Hamevaser
Aug. 1, 2014

A new Ezer Mizion program enables mentally ill, young, religious men to rehabilitate in a sheltered environment  without giving up on their values.Brown Satin Kippah
The Cohen family experienced a saga of worry, distress, and deep challenge when their son Moshe, an 18-year-old yeshiva boy, went through a mental crisis. What bothered them most of all was the fact that he was left without a  framework suitable for a yeshiva student. Moshe, who was an ordinary yeshiva bachur, required mental rehabilitation – that was not a matter of debate. But the Cohen family, who understood the importance of being in the right religious environment, would not compromise on the spiritual level of the place where Moshe would actualize his Rehabilitation Package entitlements.

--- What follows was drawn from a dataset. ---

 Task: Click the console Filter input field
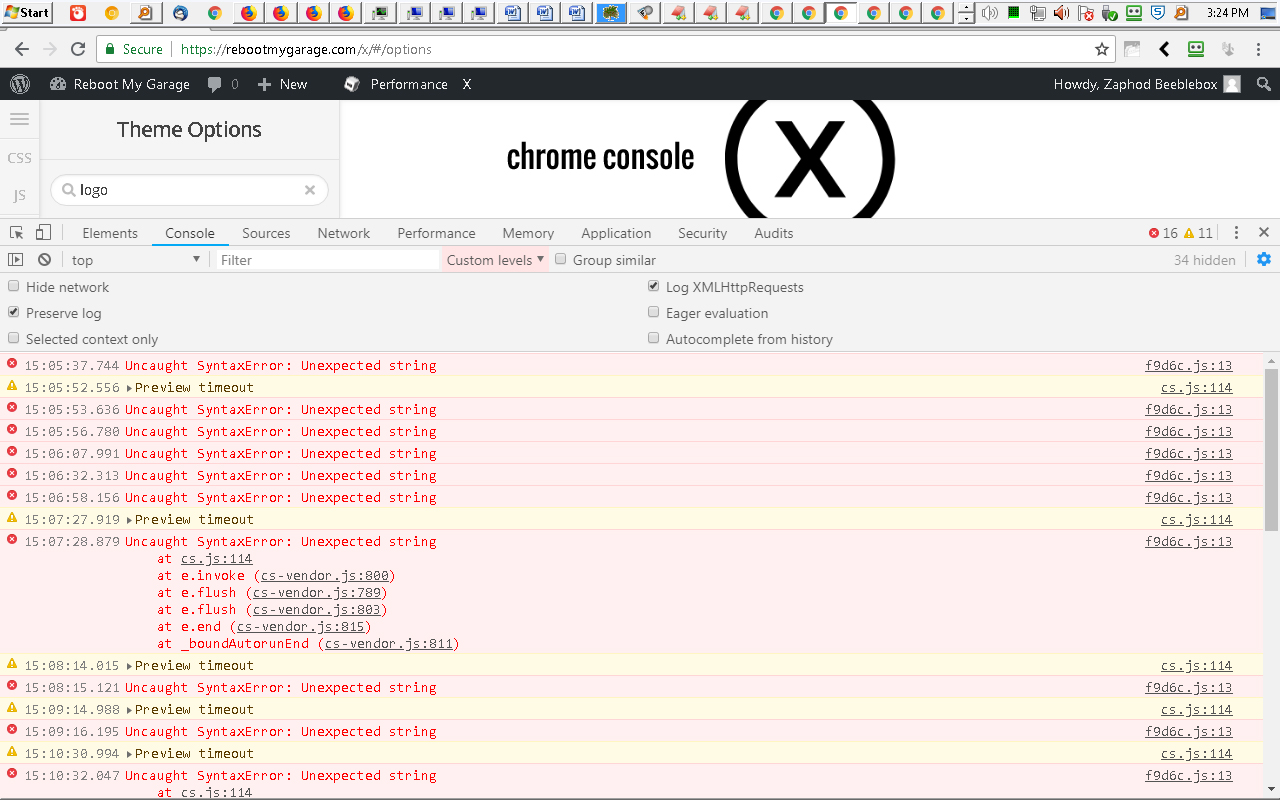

In the goal of providing a proper response to the public’s heartfelt wishes, Ezer Mizion recently opened a rehabilitation framework for yeshiva boys. This would be a program where parents could send their children without religious  concerns,  assured that they are in a place that provides their rehabilitative needs but without compromising in any way on their spiritual needs.
The program, which begins at one in the afternoon, opens with a hot lunch and an equally warm encounter with the rehabilitation counselor. Next, the boys sit with Rabbi Zikinovsky and hear a Torah lecture. At the end of the lecture, the boys engage in work that was personally matched up to each one by the social worker who accompanies them and builds each one an individual rehabilitation program. The rehabilitation counselor is at their side while their work, guiding and supporting them, so that the rehabilitative goals will be fully achieved and so that any difficulty, problem, or request will be receive an optimum and timely response.
After the work session, the boys gather for a variety of group activities: joint conversations with the social worker, exercise, choir, and more.
Ezer Mizion reports a great deal of interest in the new project and in programs to expand the adapted program to the realm of social and leisure-time activity. “Based on our vast experience in the area of mental health and our familiarity with the individual needs of this unique group of rehabilitating clients, we intend to open a leisure-time program that will correspond to the Jewish life cycle. For example, Motzaei Shabbat (Saturday evening) in the wintertime, which currently are construed by them as long, boring evenings, will become fertile and refreshing interludes, through the Melave Malkas (parties)that we will organize. We know that for the sake of the boys’ future, we must continue to regard them as “yeshiva bachurim” in every way. This new framework is a professional rehabilitative facility that takes place in an environment that is suitable to them and from which they can G-d willing go on to resume functioning within the community, to a life of Torah and avodat Hashem (serving G-d).